■ INSTRUCTIONS FOR THE TASK
In the records below, find the line with "Check the Most deployed filter"; retype that line and all the following lines through the end, exactly, and add nothing.

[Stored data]
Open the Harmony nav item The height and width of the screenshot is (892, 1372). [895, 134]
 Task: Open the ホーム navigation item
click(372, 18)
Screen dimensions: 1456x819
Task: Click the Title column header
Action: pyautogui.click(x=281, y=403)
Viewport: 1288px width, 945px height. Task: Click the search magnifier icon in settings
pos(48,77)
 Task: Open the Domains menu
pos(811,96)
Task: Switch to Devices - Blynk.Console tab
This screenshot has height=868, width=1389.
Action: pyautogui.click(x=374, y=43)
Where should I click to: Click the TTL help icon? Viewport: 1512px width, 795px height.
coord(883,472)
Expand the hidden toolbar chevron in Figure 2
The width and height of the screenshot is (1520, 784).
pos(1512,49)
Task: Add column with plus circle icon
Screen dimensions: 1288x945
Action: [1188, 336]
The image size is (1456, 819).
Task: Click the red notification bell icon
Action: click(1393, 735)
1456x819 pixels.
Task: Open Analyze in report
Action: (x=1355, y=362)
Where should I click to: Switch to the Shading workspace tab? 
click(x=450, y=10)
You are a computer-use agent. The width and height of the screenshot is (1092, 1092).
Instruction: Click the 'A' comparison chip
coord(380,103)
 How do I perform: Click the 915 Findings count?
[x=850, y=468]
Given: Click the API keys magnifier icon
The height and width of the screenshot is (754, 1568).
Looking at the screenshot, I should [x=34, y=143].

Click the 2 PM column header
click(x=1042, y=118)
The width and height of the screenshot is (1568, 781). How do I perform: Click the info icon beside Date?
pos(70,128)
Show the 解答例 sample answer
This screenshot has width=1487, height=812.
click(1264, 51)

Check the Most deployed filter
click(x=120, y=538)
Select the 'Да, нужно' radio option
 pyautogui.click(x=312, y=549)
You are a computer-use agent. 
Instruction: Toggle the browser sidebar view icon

■ YOUR SOLUTION
Check the Most deployed filter
click(x=120, y=538)
Select the 'Да, нужно' radio option
 pyautogui.click(x=312, y=549)
You are a computer-use agent. 
Instruction: Toggle the browser sidebar view icon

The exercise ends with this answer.